Table 1_Single-cell and machine learning integration reveals ferroptosis-driven immune landscapes for melanoma stratification.docx

BackgroundFerroptosis, a regulated form of cell death, has emerged as a critical modulator of melanoma's tumor progression and immune evasion. However, its integration with the tumor immune microenvironment (TME) and clinical prognostication remains underexplored. This study aims to construct a multi-omics framework combining ferroptosis-related signatures, immune infiltration patterns, and machine-learning approaches to stratify melanoma patients and guide therapeutic decision-making. MethodsWe developed a multi-omics framework integrating bulk transcriptomics (TCGA/GEO), single-cell RNA sequencing, and machine learning to decode melanoma's ferroptosis-immune axis.
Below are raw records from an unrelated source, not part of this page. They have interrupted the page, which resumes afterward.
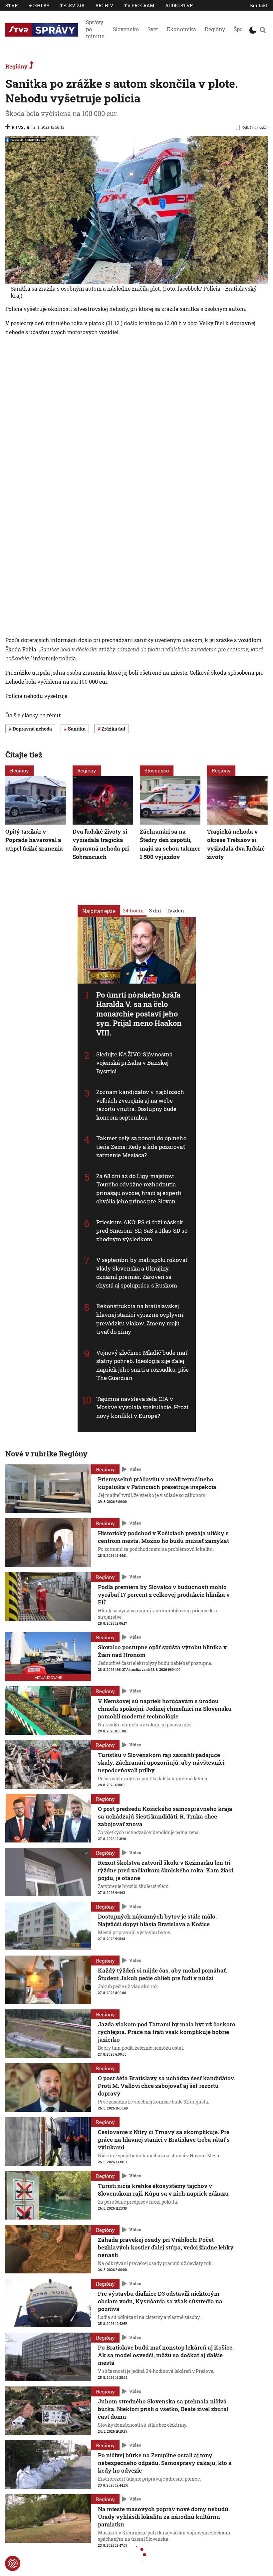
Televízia (72, 5)
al (28, 127)
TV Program (139, 5)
Ferroptosis-immune subtypes were identified through consensus clustering and immune profiling, while prognostic models were constructed via LASSO/stepwise Cox regression and machine learning optimization. ResultsThree ferroptosis-immune subtypes exhibiting distinct survival outcomes and immune phenotypes were identified. A 40-gene prognostic signature (externally validated) effectively stratified patient survival risk and predicted chemotherapy sensitivity. Single-cell analysis revealed elevated ferroptosis activity within an immunosuppressive microenvironment, specifically implicating POSTN–ITGB5 signaling in fibroblast-immune cell crosstalk. A clinically applicable nomogram integrating risk scores and clinical factors demonstrated robust predictive accuracy (AUC 0.829–0.845). Machine learning refined a 4-gene prognostic signature (CLN6, GMPR, AP1S2, ITGA6), with functional validation confirming the role of CLN6 in proliferation and migration. ConclusionThis study establishes a prognostic framework and therapeutic roadmap for precision immuno-oncology in melanoma, bridging multi-omics discovery with clinical translation.